What does 'apocalyptic' mean in context? And does she understand that actual meaning?

That'll have a heavy effect on what sort of person would be drawn to this. It depends in much on what she thinks she's doing, as opposed to what's actually going on.
Apocalyptic is my term, not an in-setting selling point to new recruits.

It's a cult, so recruits will tend to have a very skewed idea of the reality behind what they are doing, and most of the recruits will be vulnerable, at-risk people lacking a support network. Many will be addicts or recovering addicts, runaways, people getting out of abusive relationships and, yes, the mentally ill and psychologically disturbed. Because of the message and the communities where recruitment is focused, I expect a heavy concentration of people struggling with depression, self-harm, feelings of low self-worth and an array of other psychological issues.

Only the upper echelons of the cult know anything of what they are really doing and only the Hidden Masters know the full truth. That being said, the five leaders behind this ritual belong to the highest level of the Keepers of the Last Hearth, below only the Hidden Masters, and so will be fully cogniscant of the fact that the ritual is intended to bring about a profound and fundamental change on Earth, one incompatible with human life as we know it. There is, however, ample room for even these senior figures in the cult to be deluded about the consequences of so doing and they will have different motivations.

Quote:
Originally Posted by Johnny1A.2 View Post
She might:

1. Think of it as a cold-eyed trade-off. 'I help the Cold Ones wipe out most of humanity, in exchange they give me 'x'. 'X' could be wealth, power, immortality, a hunky lover or 10, whatever appeals to her. It doesn't matter if these benefits will actually materialize, as long as she thinks they will.

Option 1 might tend to appeal to a classic sociopath.
This is fairly classic for mid-level cultists and, perhaps especially, criminal associates of the cult, that the PCs have encountered.

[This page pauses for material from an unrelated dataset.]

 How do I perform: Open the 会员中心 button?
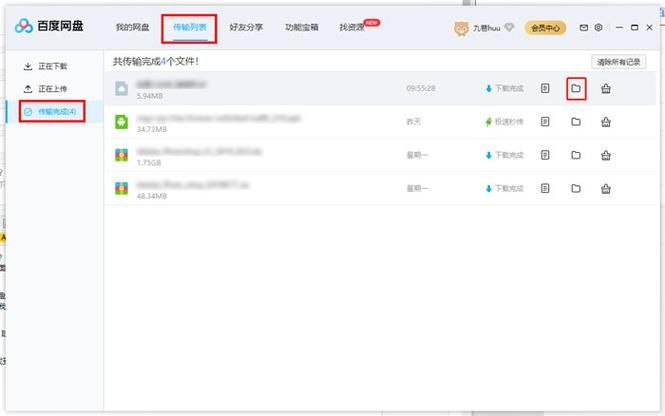coord(545,28)
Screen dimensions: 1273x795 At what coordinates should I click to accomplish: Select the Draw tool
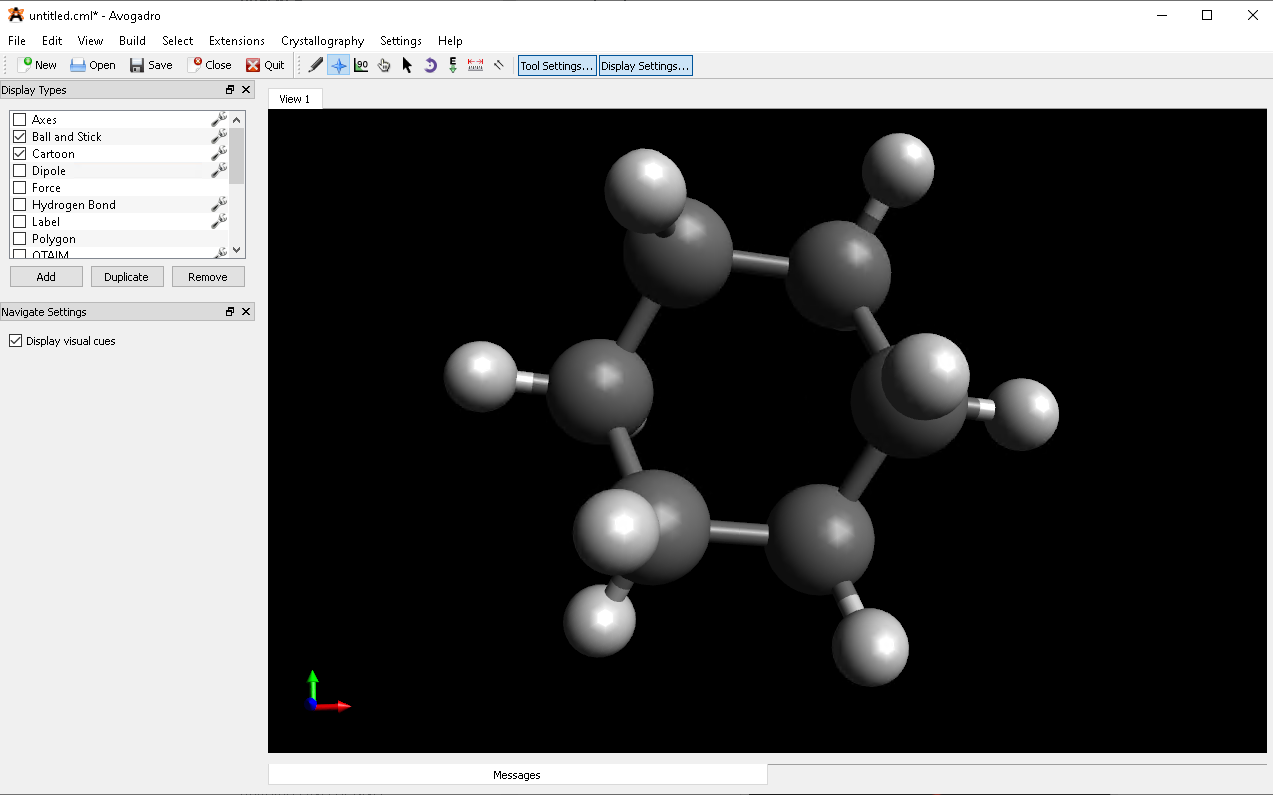pos(315,64)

Of course, from what the criminals say, they have no idea of the ultimate goals of the cultists, just that they are too scary to refuse, pay well and perform magical rituals (complete with human sacrifices) that actually work, so they are terrified any disloyalty will be discovered and punished by awful curses. So the 'ordinary decent criminals' actually claim to be a little from this column, a little from column 3.

At least a few cultists with self-serving motivations appear to be ritual magicians, who must to some degree be initiated into greater secrets of the cult. Of course, it's difficult to disentangle motives of self-interest from bitterness and psychological illness when the person in question speaks, apparently sincerely, about the beauty of oblivion and the coming End of Days, but also uses Path of Nonexistence rituals that cause unconsciousness and memory loss as date rape drugs.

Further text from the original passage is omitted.